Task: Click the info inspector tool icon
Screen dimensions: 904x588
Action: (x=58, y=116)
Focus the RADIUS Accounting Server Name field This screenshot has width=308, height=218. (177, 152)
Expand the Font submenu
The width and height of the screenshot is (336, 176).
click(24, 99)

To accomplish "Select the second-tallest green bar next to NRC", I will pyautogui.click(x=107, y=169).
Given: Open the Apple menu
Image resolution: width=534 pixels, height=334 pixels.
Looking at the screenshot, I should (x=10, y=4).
--
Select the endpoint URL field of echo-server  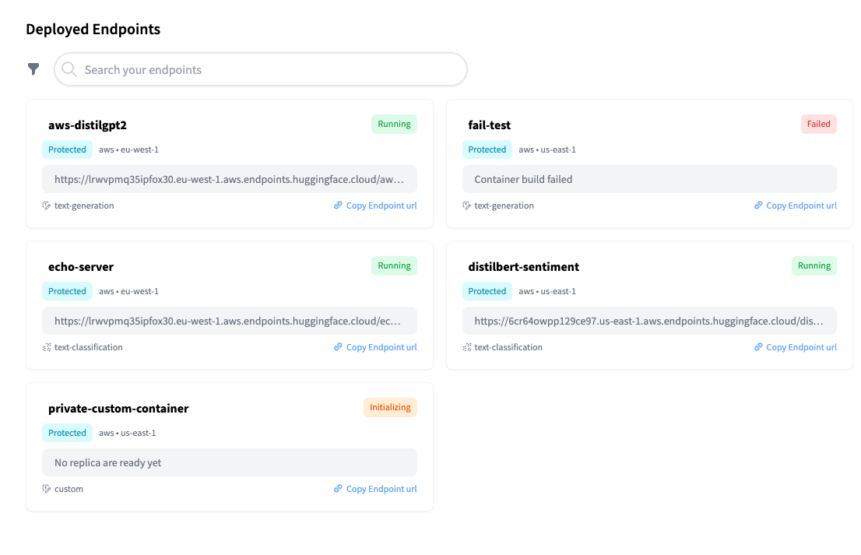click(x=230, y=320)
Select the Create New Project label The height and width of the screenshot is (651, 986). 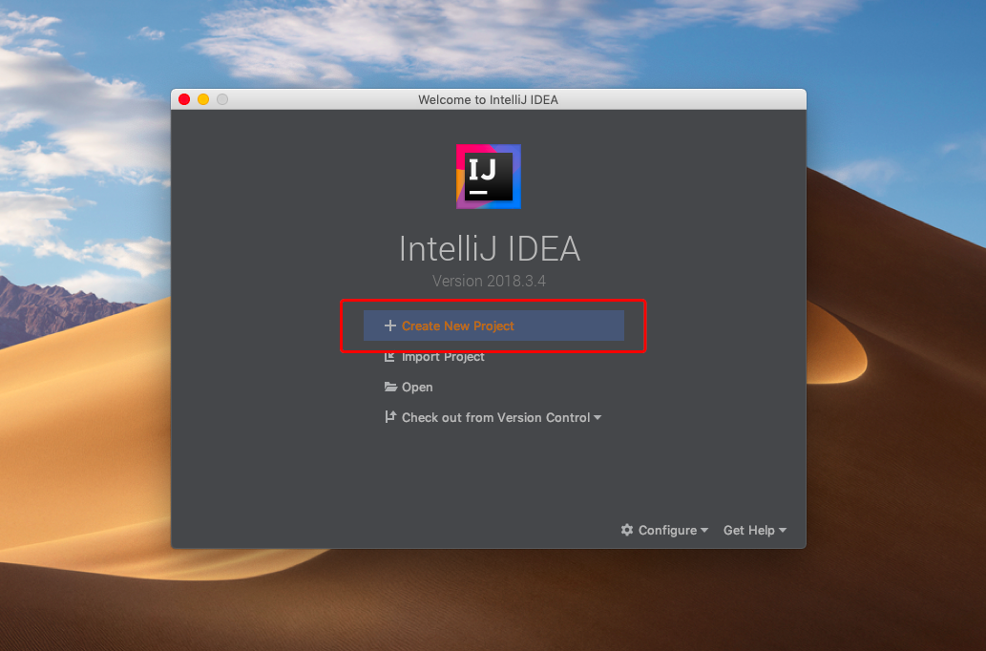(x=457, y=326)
---
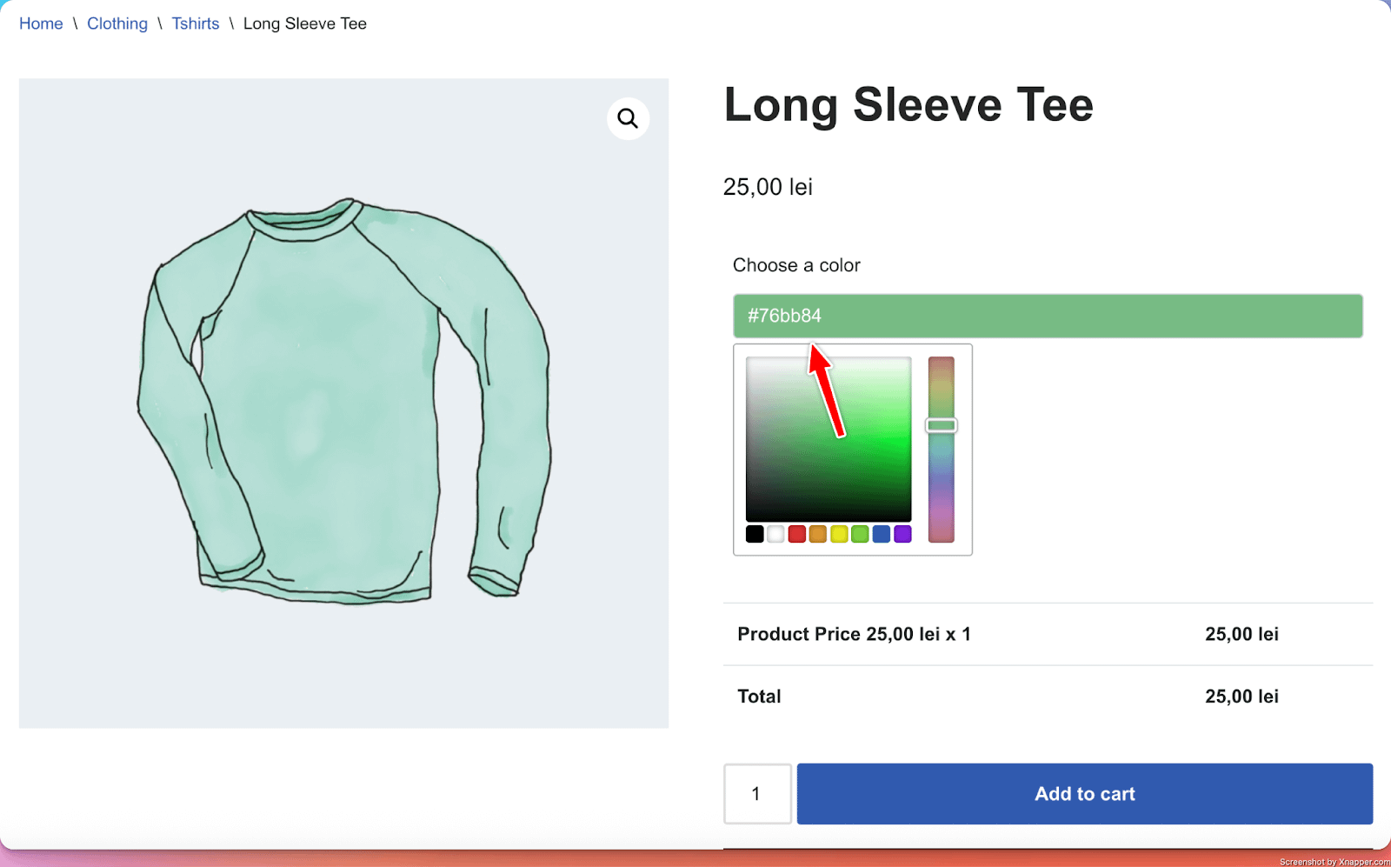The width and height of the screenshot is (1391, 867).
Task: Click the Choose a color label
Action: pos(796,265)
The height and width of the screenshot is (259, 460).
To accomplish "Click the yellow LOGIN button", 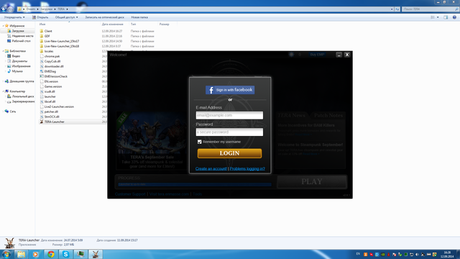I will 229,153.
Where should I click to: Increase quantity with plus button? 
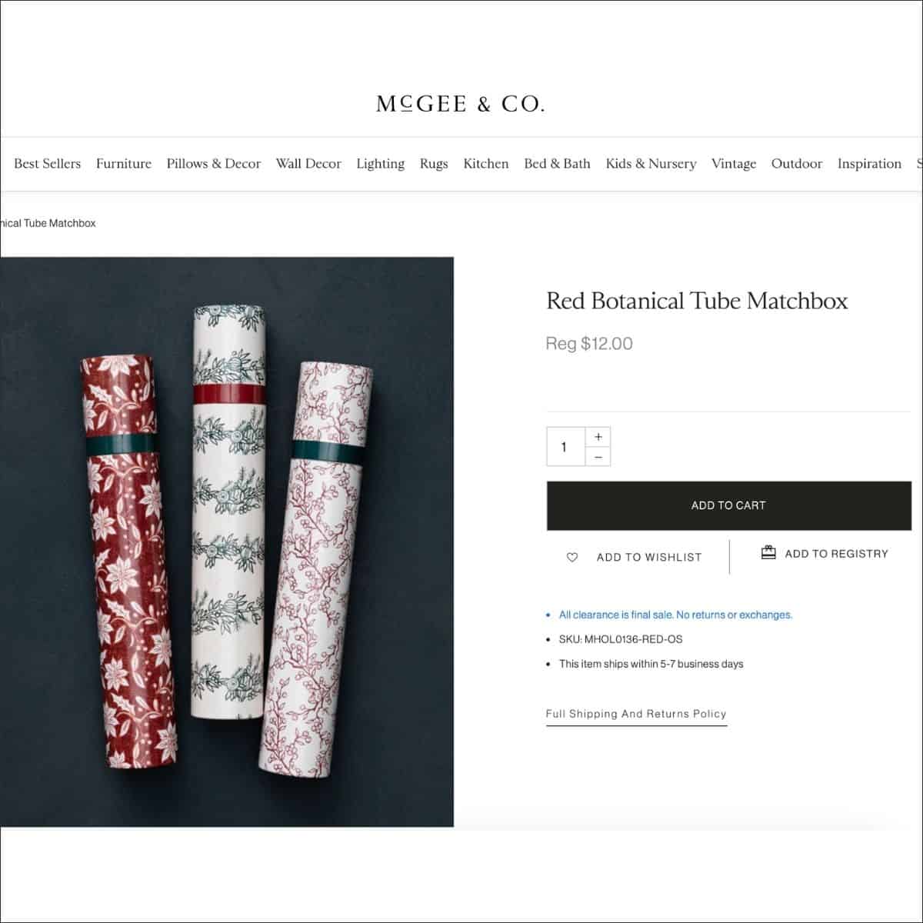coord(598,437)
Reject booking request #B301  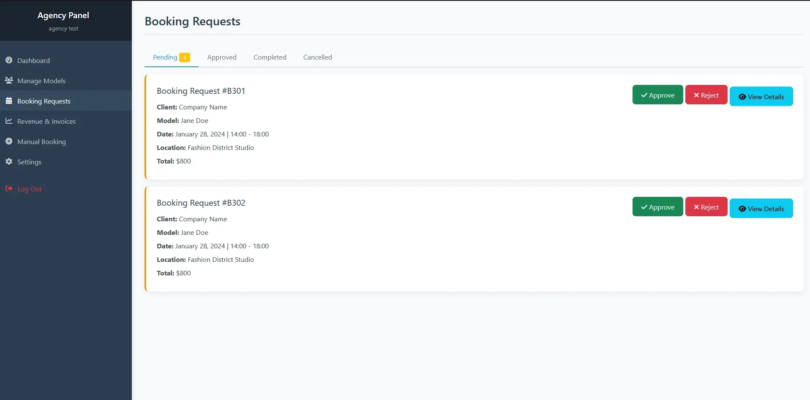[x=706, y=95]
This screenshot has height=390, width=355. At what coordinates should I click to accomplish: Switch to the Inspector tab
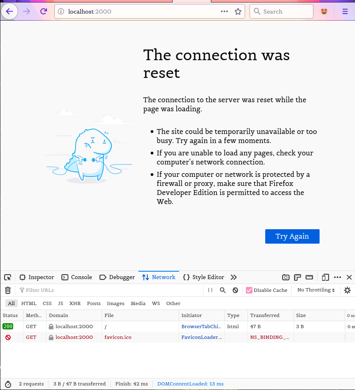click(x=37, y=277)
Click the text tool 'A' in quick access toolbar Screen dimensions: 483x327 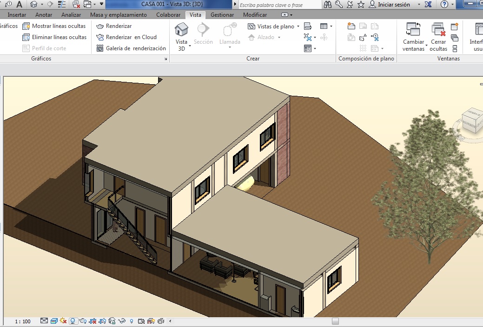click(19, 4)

• _TASK INSTRUCTIONS_: Using the entries above, extract exactly the span from the line with "Task: Click the info inspector tool icon" to the line with "Given: Open the Apple menu", both lines included; leave out everything else.

• _SOLUTION FOR THIS PROBLEM_:
Task: Click the info inspector tool icon
Screen dimensions: 904x588
Action: (x=58, y=116)
Focus the RADIUS Accounting Server Name field This screenshot has width=308, height=218. (177, 152)
Expand the Font submenu
The width and height of the screenshot is (336, 176).
click(24, 99)

To accomplish "Select the second-tallest green bar next to NRC", I will pyautogui.click(x=107, y=169).
Given: Open the Apple menu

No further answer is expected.